Saved data entries
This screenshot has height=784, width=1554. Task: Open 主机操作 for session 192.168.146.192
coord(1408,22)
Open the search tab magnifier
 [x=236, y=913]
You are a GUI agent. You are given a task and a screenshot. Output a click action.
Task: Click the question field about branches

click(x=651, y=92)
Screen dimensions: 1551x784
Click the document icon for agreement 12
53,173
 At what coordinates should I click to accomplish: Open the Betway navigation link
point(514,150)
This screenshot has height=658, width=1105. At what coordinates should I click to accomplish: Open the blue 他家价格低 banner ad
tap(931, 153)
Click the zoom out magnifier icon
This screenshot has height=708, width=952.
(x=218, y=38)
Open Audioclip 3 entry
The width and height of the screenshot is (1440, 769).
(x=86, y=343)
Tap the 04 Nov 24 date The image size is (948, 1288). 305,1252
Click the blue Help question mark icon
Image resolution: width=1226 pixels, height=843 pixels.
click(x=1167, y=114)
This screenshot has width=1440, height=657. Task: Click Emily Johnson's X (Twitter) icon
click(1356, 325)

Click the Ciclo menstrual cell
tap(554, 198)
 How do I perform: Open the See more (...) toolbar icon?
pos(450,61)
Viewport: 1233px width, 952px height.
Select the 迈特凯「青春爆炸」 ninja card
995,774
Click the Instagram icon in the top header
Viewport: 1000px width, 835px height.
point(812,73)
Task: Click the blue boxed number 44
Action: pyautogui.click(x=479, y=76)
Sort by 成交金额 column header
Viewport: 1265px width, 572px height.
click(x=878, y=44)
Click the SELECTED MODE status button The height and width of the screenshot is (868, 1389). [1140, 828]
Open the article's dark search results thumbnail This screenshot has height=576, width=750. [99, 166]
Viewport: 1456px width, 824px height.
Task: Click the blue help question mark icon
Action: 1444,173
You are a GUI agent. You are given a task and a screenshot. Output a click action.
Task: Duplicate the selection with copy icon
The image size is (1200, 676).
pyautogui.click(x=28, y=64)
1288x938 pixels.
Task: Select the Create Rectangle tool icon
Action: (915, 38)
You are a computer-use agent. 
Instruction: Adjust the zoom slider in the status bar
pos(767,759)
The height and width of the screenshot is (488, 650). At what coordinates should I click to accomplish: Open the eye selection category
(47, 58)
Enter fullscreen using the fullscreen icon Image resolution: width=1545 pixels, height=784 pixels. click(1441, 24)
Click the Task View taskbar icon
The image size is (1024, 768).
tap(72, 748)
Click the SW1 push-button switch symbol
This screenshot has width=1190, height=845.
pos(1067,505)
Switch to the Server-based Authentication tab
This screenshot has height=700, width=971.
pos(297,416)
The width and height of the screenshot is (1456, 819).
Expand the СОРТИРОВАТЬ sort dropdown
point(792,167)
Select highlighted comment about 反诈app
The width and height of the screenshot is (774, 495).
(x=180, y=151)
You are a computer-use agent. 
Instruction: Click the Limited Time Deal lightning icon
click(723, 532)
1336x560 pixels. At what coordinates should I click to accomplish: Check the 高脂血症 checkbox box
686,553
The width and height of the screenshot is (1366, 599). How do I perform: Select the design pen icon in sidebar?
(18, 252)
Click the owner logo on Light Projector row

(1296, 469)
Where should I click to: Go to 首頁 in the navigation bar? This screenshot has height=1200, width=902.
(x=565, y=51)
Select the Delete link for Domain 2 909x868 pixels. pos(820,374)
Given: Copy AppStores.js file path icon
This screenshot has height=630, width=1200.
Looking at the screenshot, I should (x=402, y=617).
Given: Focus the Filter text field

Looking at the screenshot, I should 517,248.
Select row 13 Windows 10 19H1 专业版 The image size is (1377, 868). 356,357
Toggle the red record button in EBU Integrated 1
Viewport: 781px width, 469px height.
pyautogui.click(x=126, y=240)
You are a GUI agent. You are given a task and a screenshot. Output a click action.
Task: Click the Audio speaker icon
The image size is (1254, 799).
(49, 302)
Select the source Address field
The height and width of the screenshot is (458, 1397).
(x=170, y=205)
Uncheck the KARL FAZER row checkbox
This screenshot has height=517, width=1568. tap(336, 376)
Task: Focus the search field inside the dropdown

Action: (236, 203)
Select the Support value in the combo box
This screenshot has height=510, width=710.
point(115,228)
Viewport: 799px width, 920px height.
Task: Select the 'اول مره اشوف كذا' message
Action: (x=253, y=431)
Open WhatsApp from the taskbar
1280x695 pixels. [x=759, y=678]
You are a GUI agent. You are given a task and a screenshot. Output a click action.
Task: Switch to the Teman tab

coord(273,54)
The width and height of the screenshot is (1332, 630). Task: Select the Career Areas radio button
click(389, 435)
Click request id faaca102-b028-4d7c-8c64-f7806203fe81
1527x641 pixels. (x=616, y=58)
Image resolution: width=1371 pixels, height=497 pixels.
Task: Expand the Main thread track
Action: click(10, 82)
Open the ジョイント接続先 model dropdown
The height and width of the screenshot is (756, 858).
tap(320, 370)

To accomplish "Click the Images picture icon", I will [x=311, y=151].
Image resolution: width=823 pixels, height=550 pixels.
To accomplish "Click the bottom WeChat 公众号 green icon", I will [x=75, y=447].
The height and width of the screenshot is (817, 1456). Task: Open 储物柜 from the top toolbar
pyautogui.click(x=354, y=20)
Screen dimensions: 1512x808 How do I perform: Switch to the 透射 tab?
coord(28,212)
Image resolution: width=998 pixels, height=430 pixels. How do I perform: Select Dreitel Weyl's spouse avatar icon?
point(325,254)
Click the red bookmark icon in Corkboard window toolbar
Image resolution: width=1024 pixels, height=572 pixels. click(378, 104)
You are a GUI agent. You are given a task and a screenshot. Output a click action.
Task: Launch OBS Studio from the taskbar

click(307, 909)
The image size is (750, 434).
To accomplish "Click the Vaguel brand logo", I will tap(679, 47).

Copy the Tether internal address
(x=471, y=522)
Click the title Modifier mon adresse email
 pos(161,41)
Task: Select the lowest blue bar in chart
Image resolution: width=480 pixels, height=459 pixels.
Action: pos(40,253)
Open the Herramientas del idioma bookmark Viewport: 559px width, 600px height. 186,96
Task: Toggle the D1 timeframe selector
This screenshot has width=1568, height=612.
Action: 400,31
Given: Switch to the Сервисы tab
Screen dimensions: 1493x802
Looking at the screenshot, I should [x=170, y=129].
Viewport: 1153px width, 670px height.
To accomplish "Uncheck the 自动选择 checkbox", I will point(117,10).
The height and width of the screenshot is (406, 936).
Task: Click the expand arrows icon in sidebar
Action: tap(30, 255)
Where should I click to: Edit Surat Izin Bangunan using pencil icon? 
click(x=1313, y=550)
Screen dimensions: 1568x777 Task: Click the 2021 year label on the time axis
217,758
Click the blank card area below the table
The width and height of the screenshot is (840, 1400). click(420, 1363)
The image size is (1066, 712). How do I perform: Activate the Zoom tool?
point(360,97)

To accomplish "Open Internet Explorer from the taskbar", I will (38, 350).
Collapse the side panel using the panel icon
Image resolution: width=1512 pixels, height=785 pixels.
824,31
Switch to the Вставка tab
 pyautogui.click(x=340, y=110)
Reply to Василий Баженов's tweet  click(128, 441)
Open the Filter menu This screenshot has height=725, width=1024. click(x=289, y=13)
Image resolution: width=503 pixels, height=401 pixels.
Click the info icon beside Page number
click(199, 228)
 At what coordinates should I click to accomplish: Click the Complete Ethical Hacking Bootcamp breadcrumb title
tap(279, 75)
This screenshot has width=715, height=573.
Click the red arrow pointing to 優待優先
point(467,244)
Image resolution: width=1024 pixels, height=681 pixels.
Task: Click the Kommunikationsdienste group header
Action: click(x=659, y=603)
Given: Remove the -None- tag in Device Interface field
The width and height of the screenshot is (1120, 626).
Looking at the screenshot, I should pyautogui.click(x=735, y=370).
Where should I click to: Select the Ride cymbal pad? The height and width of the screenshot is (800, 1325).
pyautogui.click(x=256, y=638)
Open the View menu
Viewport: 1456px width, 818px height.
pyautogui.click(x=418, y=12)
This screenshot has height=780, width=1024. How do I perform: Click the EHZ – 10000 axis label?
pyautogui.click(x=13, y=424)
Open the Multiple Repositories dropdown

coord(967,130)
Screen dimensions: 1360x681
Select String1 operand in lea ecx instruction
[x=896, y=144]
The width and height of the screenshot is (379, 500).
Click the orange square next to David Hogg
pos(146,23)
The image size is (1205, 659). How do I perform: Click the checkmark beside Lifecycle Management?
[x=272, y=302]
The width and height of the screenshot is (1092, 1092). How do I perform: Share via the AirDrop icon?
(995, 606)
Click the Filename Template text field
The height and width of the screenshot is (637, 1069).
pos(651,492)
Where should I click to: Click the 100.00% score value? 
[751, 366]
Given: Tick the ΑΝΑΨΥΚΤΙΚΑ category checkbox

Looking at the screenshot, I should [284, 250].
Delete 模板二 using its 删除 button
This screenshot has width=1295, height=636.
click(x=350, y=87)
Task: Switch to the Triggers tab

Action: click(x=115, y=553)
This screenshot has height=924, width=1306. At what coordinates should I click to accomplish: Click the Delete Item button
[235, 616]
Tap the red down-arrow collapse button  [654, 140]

(EXERCISE REQUIREMENTS): The answer must consist of each line from the data that includes the string "Toggle".

(ANSWER TO THIS PROBLEM):
Toggle the red record button in EBU Integrated 1
Task: Toggle the D1 timeframe selector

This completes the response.